Since this analysis should be at user level, would it be affordable to have repeated rows?
        
        * Ideally, we should have some column-key such as userid to identify any specific user. 

In [7]:
data.shape[0]

32581

In [8]:
data.drop_duplicates(inplace=True)

In [9]:
data.shape[0]

32416

# Helper Functions

In [10]:
def cramers_v(x, y):
    confusion_matrix = pd.crosstab(x, y).values
    n = confusion_matrix.sum()
    r,k = confusion_matrix.shape
   
    chi2 = chi2_contingency(confusion_matrix)[0]
    phi2 = chi2/n
    phi2corr = max(0, phi2-((k-1)*(r-1))/(n-1))
   
    rcorr = r-((r-1)**2)/(n-1)
    kcorr = k-((k-1)**2)/(n-1)
    return np.sqrt(phi2corr/min((kcorr-1),(rcorr-1)))

# 1. Data Description

- person_age: Age of the individual applying for the loan.

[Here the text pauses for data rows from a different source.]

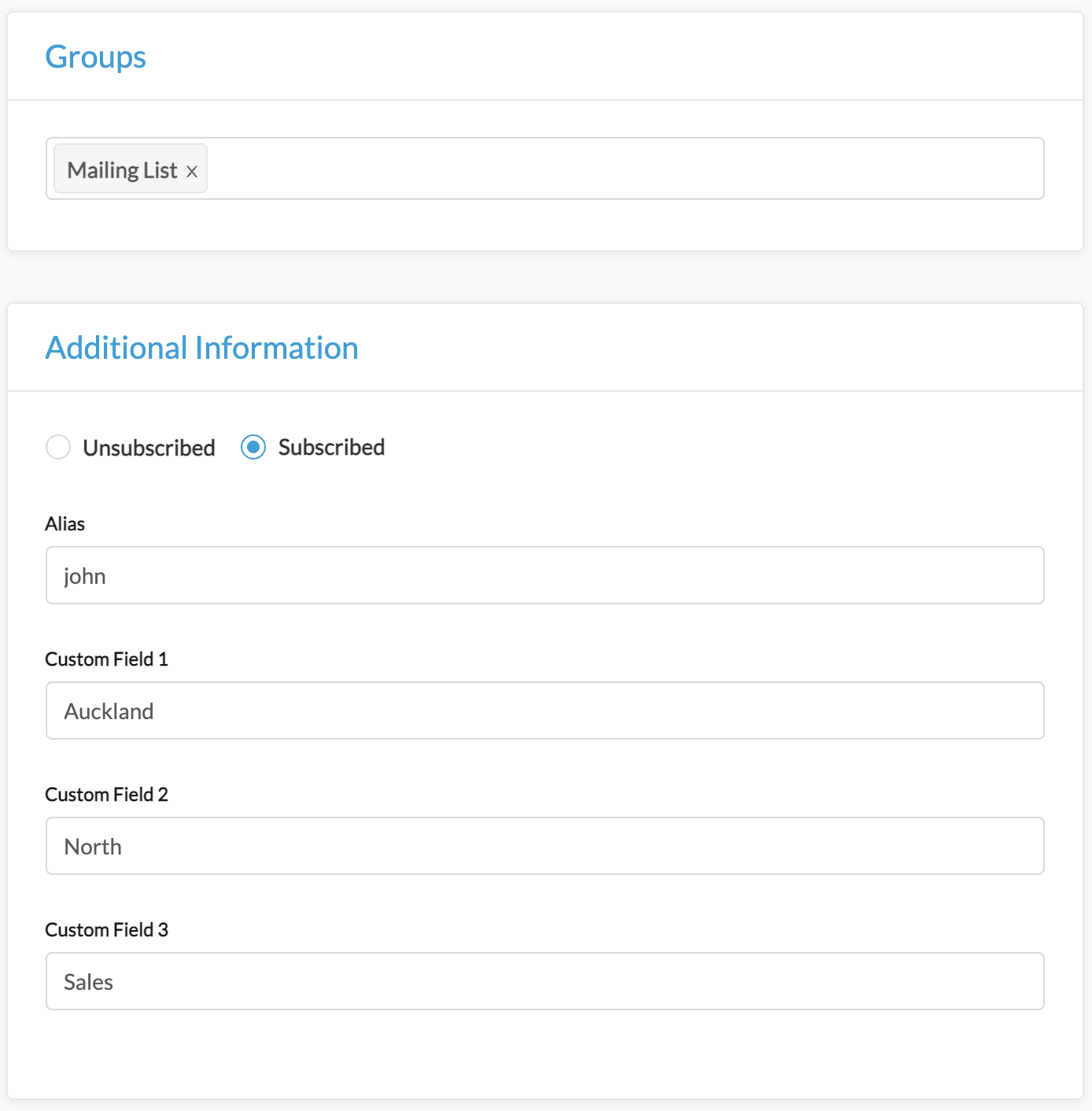Click inside the Groups tag input
The width and height of the screenshot is (1092, 1111).
click(x=551, y=168)
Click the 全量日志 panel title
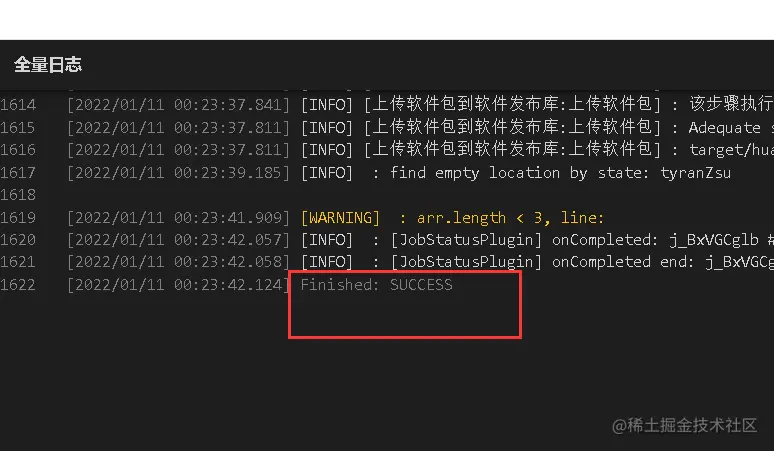Image resolution: width=774 pixels, height=451 pixels. tap(48, 65)
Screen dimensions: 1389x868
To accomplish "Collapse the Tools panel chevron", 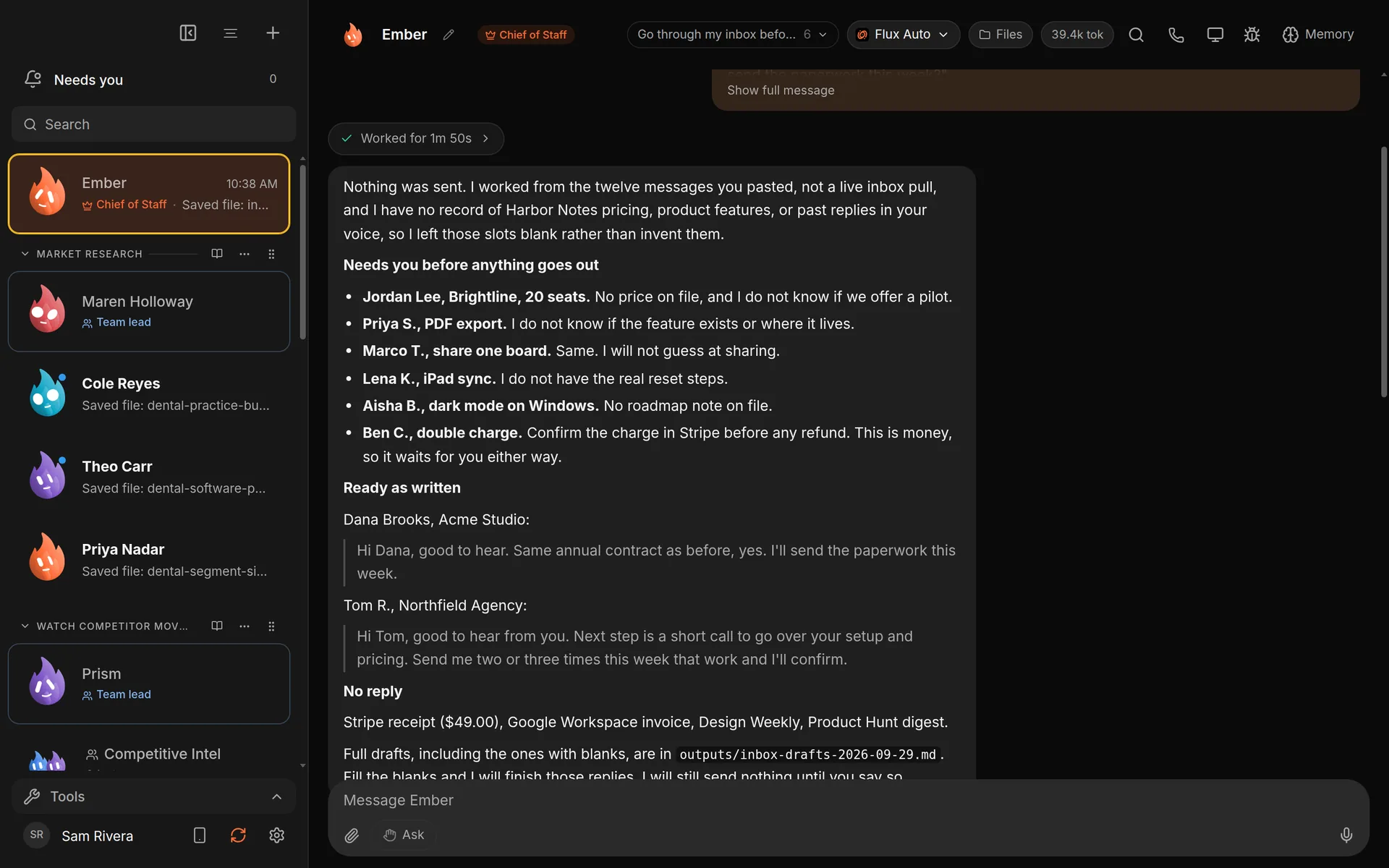I will tap(276, 796).
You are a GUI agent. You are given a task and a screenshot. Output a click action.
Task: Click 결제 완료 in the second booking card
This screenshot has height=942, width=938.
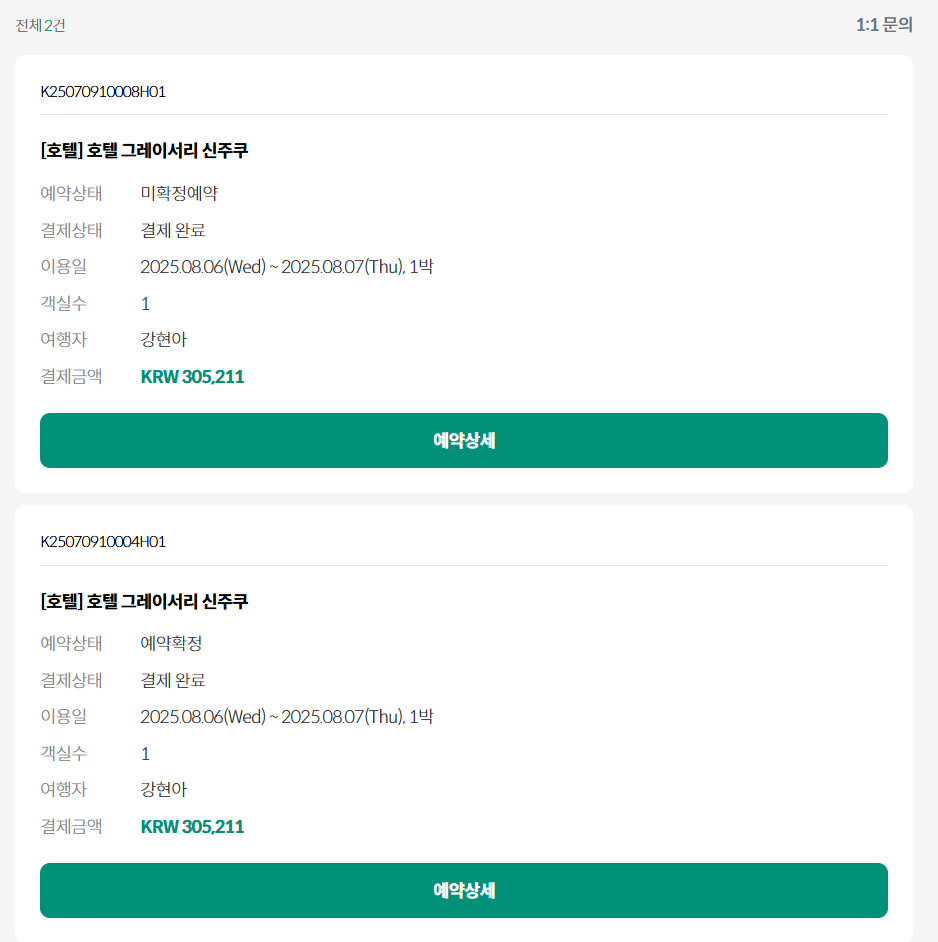coord(173,680)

- person_income: Annual income of the individual.

- person_home_ownership: Type of home ownership of the individual.

        - rent: The individual is currently renting a property.
        - mortgage: The individual has a mortgage on the property they own.
        - own: The individual owns their home outright.
        - other: Other categories of home ownership that may be specific to the dataset.
        
- person_emp_length: Employment length of the individual in years.

- loan_intent: The intent behind the loan application.

- loan_grade: The grade assigned to the loan based on the creditworthiness of the borrower.

        - A: The borrower has a high creditworthiness, indicating low risk.
        - B: The borrower is relatively low-risk, but not as creditworthy as Grade A.
        - C: The borrower's creditworthiness is moderate.
        - D: The borrower is considered to have higher risk compared to previous grades.
        - E: The borrower's creditworthiness is lower, indicating a higher risk.
        - F: The borrower poses a significant credit risk.
        - G: The borrower's creditworthiness is the lowest, signifying the highest risk.
        
- loan_amnt: The loan amount requested by the individual.

- loan_int_rate: The interest rate associated with the loan.

- loan_status: Loan status, where 0 indicates non-default and 1 indicates default.

        - 0: Non-default - The borrower successfully repaid the loan as agreed, and there was no default.
        - 1: Default - The borrower failed to repay the loan according to the agreed-upon terms and defaulted on the loan.
        
- loan_percent_income: The percentage of income represented by the loan amount.

- cb_person_default_on_file: Historical default of the individual as per credit bureau records.

        - Y: The individual has a history of defaults on their credit file.
        - N: The individual does not have any history of defaults.
        
- cb_preson_cred_hist_length: The length of credit history for the individual.